Erik Josefsson ehj at ffii.org
Sat May 17 16:53:18 CEST 2008


Reinier Bakels wrote:
> NL parliament will vote next week about the Dutch law implementing
> the Data Retention Directive. Government proposes 24 months, the
> supporters of 6 and 24 months are roughly in balance. Many
> commentaries in newspapers.
> 
> None refers to a link with copyright enforcement. I know Erik
> Josefsson noticed a long time ago that there is probably a link
> between IPRED2 (thats makes copyright infringement "severe crimes")
> and Data Retention, that is about collecting data for the prosecution
> of "severe crimes" only.

It's not me, it's CMBA:

   The EU has put in place instruments aimed at improving the protection
   of intellectual property rights, such as the Copyright Directive
   (adopted in 2001) and the Enforcement Directive (adopted in 2004).
   The latter expressly recognizes the need to ensure that information
   concerning the origin of infringing activity, distribution channels
   and the identity of suspected infringers can be obtained from service
   providers (Article 8). For this legislation to be meaningful, it is
   essential that service providers retain the relevant data for a
   reasonable period and that the data can be disclosed for appropriate
   purposes. The proposed Directive on data retention should serve to
   facilitate this.
   [...]
   The position of the CMBA is that the scope of the proposal should be
   extended to all criminal offences. Limiting the proposal to “serious”
   offences would hamper the effectiveness of the Directive and the
   enforcement activities for other forms of criminal offences.

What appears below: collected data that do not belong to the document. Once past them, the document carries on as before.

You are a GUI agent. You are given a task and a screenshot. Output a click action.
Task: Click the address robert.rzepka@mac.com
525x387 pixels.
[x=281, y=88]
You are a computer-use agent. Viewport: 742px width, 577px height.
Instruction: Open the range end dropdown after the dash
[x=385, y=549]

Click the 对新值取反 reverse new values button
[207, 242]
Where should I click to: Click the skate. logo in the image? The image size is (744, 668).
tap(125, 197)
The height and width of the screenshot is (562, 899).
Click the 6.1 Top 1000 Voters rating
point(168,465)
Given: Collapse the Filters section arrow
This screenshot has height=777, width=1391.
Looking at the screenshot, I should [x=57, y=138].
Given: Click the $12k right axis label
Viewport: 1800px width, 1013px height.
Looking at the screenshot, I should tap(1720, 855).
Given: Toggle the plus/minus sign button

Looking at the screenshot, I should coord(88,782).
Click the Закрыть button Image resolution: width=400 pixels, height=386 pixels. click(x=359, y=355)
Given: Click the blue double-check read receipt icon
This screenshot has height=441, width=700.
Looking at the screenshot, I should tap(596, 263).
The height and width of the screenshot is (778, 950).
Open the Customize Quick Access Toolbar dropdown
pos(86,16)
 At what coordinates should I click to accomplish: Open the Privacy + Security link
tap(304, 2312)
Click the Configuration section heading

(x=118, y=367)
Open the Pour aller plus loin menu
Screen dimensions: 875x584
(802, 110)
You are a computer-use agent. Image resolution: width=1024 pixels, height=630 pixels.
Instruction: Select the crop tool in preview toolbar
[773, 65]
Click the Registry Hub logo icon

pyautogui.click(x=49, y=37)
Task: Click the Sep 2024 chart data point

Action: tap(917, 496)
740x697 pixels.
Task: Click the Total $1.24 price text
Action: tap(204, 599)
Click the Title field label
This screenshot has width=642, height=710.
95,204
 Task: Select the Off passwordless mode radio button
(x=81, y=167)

   http://ffii.se/erik/misc/CMBAletterITRE22Nov05.doc

IPRED1 (as referred to above) was concocted together with IPRED2 before
the package was split after the environmental verdict that introduced
the option of criminal law through co-decision.

> Could we claim convincingly that "Data Retention" only pays lip
> service to terrorism and (other) criminality, but actually is just
> another of the many measures covertly proposed by desparate record
> companies to turn the Internet into a police state for the purpose of
> winning a war against file sharers - that is already almost lost?
> 
> This is urgent - if true, I will send a reaction to the newspapers.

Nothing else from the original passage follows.